→ PROVIDED PASSAGE:
Ghostly White Shark Dies On Australian Beach

The striking color isn't the only thing that makes this shark a rare find.

A ghost was spotted on a beach in New South Wales, Australia, and Luke Anslow has the pictures to prove it.

Anslow posted pictures of his eerie discovery to Facebook last week: a ghostly white shark about 5 feet long, with strikingly black eyes.

"Beached itself in the shallows in Port Hacking," Anslow wrote in the photo's caption. "Not something you see everyday. Albino white."

Despite its appearance, the shark pictured above is not albino, according to Earth Touch News. If it were a true albino -- a genetic condition characterized by the absence of any coloration or pigmentation -- it would be entirely white or a faint yellow, with pink, red or even purple eyes due to the blood vessels.

The shark's jet-black eyes suggest that it's actually leucistic, or "partially albino," another genetic condition that leads to only a partial loss of pigmentation and doesn't affect the animal's eyes.

But its color isn't the only thing that makes this shark an extremely rare find.

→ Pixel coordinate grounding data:
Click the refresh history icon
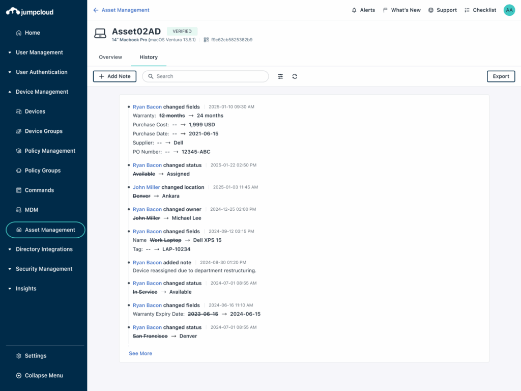Viewport: 521px width, 391px height. tap(295, 76)
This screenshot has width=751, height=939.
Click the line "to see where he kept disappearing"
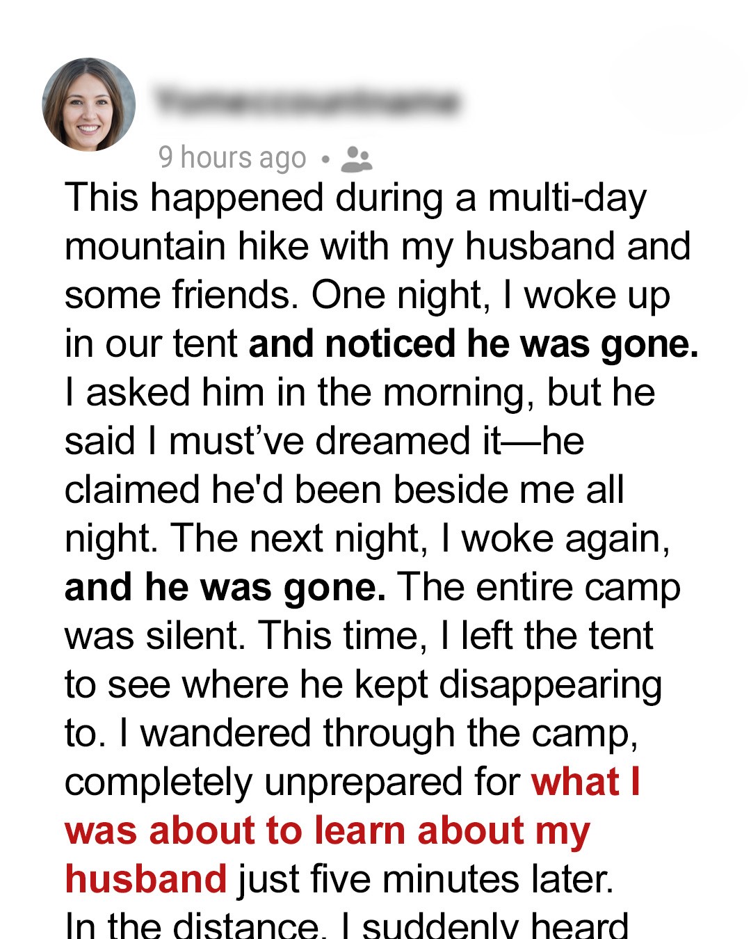coord(363,684)
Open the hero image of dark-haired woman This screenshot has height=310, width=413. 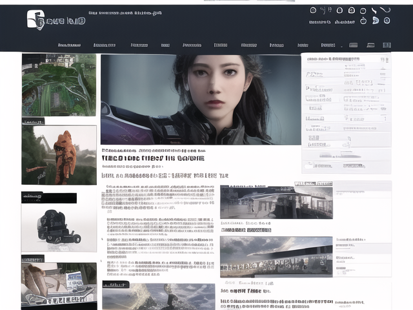[x=200, y=99]
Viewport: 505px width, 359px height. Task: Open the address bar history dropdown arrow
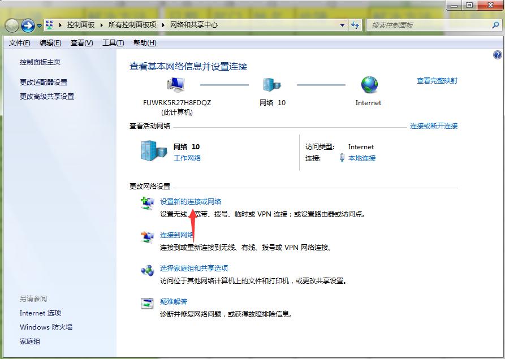[342, 25]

→ ACTION ITEM: Rewrite the shark article starting at "The striking color" and ending at "to prove it.", replacing "New South Wales" with "Queensland". The records aren't needed for this work.

→ WRITTEN REPLY:
The striking color isn't the only thing that makes this shark a rare find.

A ghost was spotted on a beach in Queensland, Australia, and Luke Anslow has the pictures to prove it.